Actions on the programme include the introduction of mandatory security controls, new services to help prevent and detect fraudulent activity, and community-wide information sharing initiatives to prepare for, exchange information about, and defend against, future attacks.
1. You: Secure and Protect
Securing your local SWIFT-related infrastructure and putting in place the right people, policies and practices, are critical to avoiding cyber related fraud.
To support the industry, SWIFT has published a core set of mandatory security controls that build upon SWIFT’s existing security guidance, taking into account the latest intelligence on known cyber threats and incidents. They have been reviewed by external industry experts and assessed against industry standard frameworks and good security practices.
The SWIFT Customer Security Controls Framework Detailed Description is available on swift.com. Customers must log in to mySWIFT with their swift.com credentials to access the document. (swift.com > Ordering & Support > User Handbook home > A-Z > Customer Security Programme).
To ensure adoption, and to complement the SWIFT Customer Security Controls Framework, SWIFT has published further details of the related attestation policy and process in the SWIFT Customer Security Controls Policy document.
We have also introduced enhanced security features to our products designed to assist SWIFT users in addressing security concerns, such as stronger default password management, enhanced integrity checking and built-in two-factor authentication (2FA) for Alliance Access clients who do not have existing 2FA implementations. We will continue efforts to harden SWIFT-provided products as part of our product roadmaps, combined with timely security updates to products to allow you to maintain your systems to a high level of protection.

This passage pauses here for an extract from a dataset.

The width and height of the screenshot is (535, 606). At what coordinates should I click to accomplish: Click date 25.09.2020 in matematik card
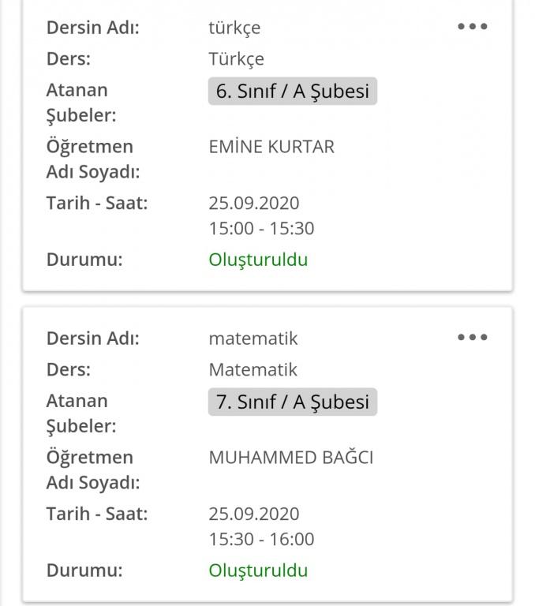click(254, 514)
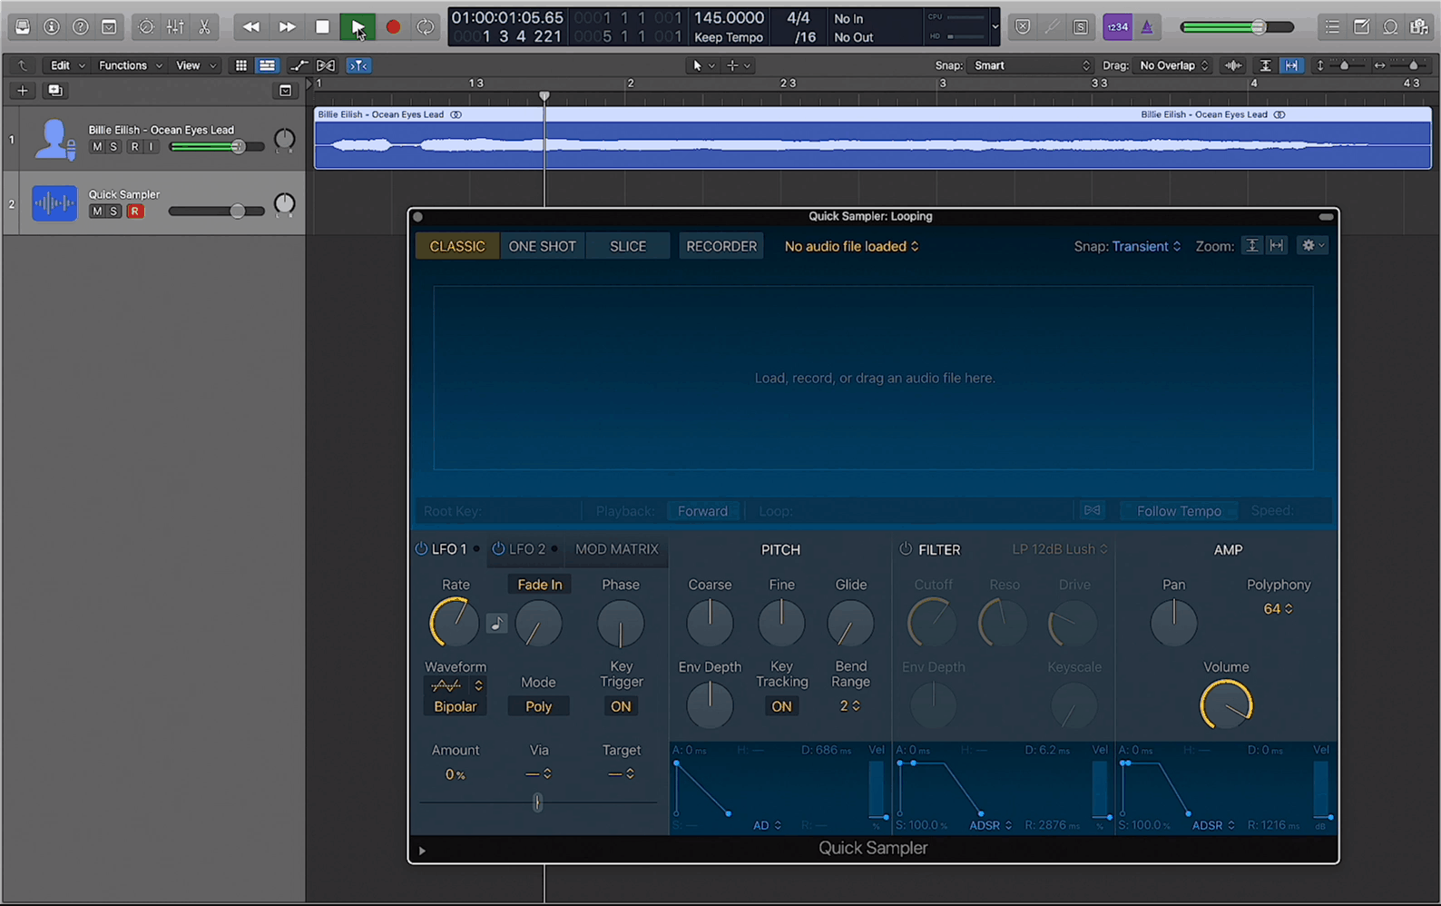Expand the Drag No Overlap menu
This screenshot has height=906, width=1441.
coord(1173,65)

2. Your counterparts: Prevent and Detect
Companies do not operate in a vacuum and all SWIFT users are part of a broader ecosystem. Even with strong security measures in place, attackers are very sophisticated and you need to assume that you may be the target of cyber attacks. That’s why it is also vital to manage security risk in your interactions and relationships with counterparties, which falls into two main areas:
If you are breached: Strong detection measures need to be put in place to increase the chances of stopping or mitigating fraud in case your environment is breached. To support smaller institutions in particular, SWIFT has launched new reporting tools to provide users with daily activity reports that furnish an independent record of their transaction data over SWIFT. These Daily Validation Reports offer both a secondary check on transactions to help prevent and detect fraud and a focused review of large or unusual flows. They are available as an independent, SWIFT-generated source of transaction data that can be reconciled with local transaction data to help in detecting whether a SWIFT user’s environment has been compromised and their local records altered. In Q3 we will introduce a Sender Payment Controls service, which will bring additional safeguards to ensure that payment instructions are in line with business expectations.

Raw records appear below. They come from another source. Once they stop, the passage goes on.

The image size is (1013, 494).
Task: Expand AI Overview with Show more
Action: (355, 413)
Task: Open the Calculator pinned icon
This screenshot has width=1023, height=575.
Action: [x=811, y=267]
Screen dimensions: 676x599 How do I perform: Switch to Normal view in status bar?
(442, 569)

If your counterparty is breached: You also need to prepare for the possibility that one of your counterparties may be breached, and that you may receive suspicious or fraudulent messages from that counterparty. A basic starting point is to check that you are only doing business with trusted counterparties. SWIFT’s Relationship Management Application (RMA) supports customers by enabling them to control counterparty relationships through RMA tools.
3. Your community: Share and Prepare
The financial industry is truly global, and so are the cyber challenges it faces. What happens to one company in one location can easily be replicated elsewhere in the world. That’s why SWIFT is encouraging two important community principles:
Share and Prepare. If you suspect your organisation has been targeted or breached, it is vital that you share all relevant information and let us know there is a problem as soon as possible, which is part of your contractual obligations to SWIFT as a user of SWIFT services. SWIFT introduced a dedicated Customer Security Intelligence team that shares the latest anonymised information on Indicators of Compromise (IOCs) and details the modus operandi used in known attacks. Issuing such information has already made a tangible difference in the fight against fraud. SWIFT has introduced a ‘SWIFT ISAC’ global information sharing portal to share detailed and technical intelligence to allow the community to protect itself, to take mitigating actions, and to defend against further attacks.

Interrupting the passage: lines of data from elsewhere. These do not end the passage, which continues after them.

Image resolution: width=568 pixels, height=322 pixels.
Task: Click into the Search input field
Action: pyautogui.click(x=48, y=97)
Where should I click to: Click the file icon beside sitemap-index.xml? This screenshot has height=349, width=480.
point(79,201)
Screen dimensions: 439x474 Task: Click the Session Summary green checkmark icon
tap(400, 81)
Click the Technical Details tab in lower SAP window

The second community principle is ‘prepare’. We will do our best to inform you of relevant cyber intelligence, and we intend to continue to expand our information sharing platforms to do so. We are also engaging with vendors and third parties to help secure the wider ecosystem. But we also expect you to prepare by acting in a timely manner on the information and security updates we provide, and ensuring that you meet mandatory security controls for your SWIFT-related infrastructure.